Recorded data
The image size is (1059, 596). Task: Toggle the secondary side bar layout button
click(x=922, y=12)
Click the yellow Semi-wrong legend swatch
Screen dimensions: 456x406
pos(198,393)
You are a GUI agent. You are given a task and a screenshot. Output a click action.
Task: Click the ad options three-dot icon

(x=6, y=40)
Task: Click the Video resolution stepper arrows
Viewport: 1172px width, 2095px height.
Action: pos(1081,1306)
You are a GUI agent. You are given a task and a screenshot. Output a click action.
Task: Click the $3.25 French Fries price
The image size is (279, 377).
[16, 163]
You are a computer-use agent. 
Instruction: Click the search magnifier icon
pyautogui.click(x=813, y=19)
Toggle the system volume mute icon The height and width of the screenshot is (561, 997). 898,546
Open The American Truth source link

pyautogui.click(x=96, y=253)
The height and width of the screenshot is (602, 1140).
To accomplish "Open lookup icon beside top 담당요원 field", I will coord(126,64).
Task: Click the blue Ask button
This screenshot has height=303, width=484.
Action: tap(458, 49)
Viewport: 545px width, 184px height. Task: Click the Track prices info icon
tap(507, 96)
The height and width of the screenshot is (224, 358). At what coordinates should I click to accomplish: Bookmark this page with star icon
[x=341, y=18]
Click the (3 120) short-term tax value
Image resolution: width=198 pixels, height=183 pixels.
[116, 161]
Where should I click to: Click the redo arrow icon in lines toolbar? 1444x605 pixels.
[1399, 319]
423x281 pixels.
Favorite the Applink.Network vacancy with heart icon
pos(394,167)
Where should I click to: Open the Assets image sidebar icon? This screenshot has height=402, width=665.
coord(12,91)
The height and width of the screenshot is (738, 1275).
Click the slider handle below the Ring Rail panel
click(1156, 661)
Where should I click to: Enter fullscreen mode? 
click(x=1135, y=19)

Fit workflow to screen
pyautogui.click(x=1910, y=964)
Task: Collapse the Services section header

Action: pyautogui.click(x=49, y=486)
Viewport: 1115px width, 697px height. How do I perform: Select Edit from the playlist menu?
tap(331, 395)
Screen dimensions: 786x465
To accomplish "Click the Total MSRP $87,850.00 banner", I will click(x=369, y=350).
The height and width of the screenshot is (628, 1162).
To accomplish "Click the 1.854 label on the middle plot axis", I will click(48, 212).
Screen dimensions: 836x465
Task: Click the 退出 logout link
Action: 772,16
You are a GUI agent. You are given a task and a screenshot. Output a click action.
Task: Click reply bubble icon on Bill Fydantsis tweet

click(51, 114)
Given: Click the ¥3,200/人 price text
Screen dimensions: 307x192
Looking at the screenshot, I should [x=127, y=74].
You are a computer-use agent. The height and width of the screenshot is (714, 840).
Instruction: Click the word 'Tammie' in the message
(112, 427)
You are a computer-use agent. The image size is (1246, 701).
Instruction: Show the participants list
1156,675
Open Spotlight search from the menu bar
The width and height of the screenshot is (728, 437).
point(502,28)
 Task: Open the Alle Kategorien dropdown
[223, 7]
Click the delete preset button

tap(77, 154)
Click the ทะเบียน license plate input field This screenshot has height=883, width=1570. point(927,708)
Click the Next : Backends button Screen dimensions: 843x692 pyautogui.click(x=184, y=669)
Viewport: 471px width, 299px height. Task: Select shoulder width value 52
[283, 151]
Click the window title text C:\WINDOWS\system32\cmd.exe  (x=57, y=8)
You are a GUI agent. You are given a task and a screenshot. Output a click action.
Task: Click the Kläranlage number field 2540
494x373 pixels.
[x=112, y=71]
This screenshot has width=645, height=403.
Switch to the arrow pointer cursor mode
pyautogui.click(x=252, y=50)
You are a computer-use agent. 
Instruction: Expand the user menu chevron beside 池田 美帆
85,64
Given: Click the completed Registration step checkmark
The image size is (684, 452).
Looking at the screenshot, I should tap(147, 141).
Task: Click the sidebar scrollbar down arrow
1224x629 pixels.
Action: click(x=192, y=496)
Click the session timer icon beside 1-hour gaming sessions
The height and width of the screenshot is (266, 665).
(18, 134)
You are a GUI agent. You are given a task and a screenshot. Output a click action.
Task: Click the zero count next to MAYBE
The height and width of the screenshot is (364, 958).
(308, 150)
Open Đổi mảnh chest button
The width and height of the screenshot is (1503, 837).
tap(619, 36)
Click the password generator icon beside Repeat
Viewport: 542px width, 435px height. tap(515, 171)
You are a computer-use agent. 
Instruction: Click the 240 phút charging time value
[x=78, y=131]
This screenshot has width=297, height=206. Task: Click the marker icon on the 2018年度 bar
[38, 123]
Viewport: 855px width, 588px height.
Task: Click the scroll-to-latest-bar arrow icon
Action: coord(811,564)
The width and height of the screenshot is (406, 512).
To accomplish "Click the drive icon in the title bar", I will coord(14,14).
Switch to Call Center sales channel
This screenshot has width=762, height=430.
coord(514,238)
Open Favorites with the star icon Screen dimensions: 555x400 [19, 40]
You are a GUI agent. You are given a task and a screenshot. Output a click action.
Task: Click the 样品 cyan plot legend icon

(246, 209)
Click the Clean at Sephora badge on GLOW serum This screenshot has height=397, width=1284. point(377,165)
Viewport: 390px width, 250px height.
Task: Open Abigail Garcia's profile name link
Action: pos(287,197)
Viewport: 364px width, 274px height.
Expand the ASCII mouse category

## REQUIRED ACTION
With the line containing "Instruction: Click the 240" as the start and the last line of the entries as the end, print that whole span exactly.

## ANSWER SPACE
Instruction: Click the 240 phút charging time value
[x=78, y=131]
This screenshot has width=297, height=206. Task: Click the marker icon on the 2018年度 bar
[38, 123]
Viewport: 855px width, 588px height.
Task: Click the scroll-to-latest-bar arrow icon
Action: coord(811,564)
The width and height of the screenshot is (406, 512).
To accomplish "Click the drive icon in the title bar", I will coord(14,14).
Switch to Call Center sales channel
This screenshot has width=762, height=430.
coord(514,238)
Open Favorites with the star icon Screen dimensions: 555x400 [19, 40]
You are a GUI agent. You are given a task and a screenshot. Output a click action.
Task: Click the 样品 cyan plot legend icon

(246, 209)
Click the Clean at Sephora badge on GLOW serum This screenshot has height=397, width=1284. point(377,165)
Viewport: 390px width, 250px height.
Task: Open Abigail Garcia's profile name link
Action: pos(287,197)
Viewport: 364px width, 274px height.
Expand the ASCII mouse category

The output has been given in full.